Teachers to press demand for pay hike

MANILA, Philippines—Public school teachers will stage a series of protest actions before classes start next month to press their demand for a P10,000 salary increase.

INQUIRER FILE PHOTO

The Teachers Dignity Coalition (TDC), which will spearhead the protest, said their demand was based on the recommendation of the Congressional Commission on Education (Edcom) in 1991 to give public school teachers a minimum monthly salary of P28,000.

The current minimum salary for public school teachers is P18,000 a month.

The last legislated salary increase for government education workers came in 2009.

TDC chair Benjo Basas said they would push through with their demand even after President Aquino rejected any wage increase during his Labor Day speech.

He said their protest actions would be held after the Santacruzan religious parades staged during the Catholic Church’s monthlong Flores de Mayo festivities during the month of May.

The mass actions will start next week with a rally in front of the Department of Budget and Management office in Malacañang.

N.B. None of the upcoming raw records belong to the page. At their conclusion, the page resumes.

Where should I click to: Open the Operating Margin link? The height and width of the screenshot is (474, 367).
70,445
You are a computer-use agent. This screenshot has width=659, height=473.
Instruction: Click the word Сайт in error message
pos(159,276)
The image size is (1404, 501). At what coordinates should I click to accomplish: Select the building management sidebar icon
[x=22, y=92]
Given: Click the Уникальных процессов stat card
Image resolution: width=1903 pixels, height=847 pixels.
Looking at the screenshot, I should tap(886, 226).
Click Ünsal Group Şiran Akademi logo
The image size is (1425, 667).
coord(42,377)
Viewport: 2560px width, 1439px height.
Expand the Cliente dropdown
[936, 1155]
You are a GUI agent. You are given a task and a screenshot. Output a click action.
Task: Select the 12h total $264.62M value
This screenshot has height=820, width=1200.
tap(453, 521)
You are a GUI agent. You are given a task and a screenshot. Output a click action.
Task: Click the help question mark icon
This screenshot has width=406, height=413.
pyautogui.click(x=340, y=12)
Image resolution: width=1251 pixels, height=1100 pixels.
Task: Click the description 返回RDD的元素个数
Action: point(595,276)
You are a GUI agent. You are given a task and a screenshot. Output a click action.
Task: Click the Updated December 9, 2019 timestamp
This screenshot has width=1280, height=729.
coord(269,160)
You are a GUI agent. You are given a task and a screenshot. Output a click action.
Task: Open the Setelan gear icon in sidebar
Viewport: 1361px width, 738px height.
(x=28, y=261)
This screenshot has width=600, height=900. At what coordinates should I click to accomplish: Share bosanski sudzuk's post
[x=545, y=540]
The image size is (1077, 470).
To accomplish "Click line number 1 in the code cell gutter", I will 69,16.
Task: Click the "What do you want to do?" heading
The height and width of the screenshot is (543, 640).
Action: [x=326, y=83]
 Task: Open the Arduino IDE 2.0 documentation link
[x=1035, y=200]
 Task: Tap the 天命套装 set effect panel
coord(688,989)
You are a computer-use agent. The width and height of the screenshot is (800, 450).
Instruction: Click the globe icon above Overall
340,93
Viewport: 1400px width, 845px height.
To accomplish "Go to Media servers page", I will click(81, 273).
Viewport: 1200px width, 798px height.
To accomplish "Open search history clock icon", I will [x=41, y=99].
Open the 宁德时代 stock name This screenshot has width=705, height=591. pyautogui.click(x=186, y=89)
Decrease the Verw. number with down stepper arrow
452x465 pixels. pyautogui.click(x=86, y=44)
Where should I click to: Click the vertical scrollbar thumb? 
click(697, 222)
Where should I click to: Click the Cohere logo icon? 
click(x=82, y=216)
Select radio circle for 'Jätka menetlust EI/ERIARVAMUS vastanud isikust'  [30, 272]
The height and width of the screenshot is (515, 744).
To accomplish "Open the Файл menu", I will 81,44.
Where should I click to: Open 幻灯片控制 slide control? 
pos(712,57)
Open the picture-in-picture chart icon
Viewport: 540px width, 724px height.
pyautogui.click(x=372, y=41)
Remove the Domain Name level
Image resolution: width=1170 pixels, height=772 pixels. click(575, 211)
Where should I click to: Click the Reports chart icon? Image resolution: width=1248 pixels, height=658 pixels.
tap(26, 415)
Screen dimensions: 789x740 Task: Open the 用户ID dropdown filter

Basas said the 1991 Edcom report, considered a benchmark study of the ills of the country’s education system, recommended that the entry-level rate for public school teachers should be at Salary Grade 16, or equivalent to about P28,000.

The last salary adjustment was enacted in 2009, when the entry level rate for government teachers was increased by P6,523 and pegged at Salary Grade 11 equivalent to P18,549.

The salary increase, however, was given in four tranches in four years between 2009 and 2012.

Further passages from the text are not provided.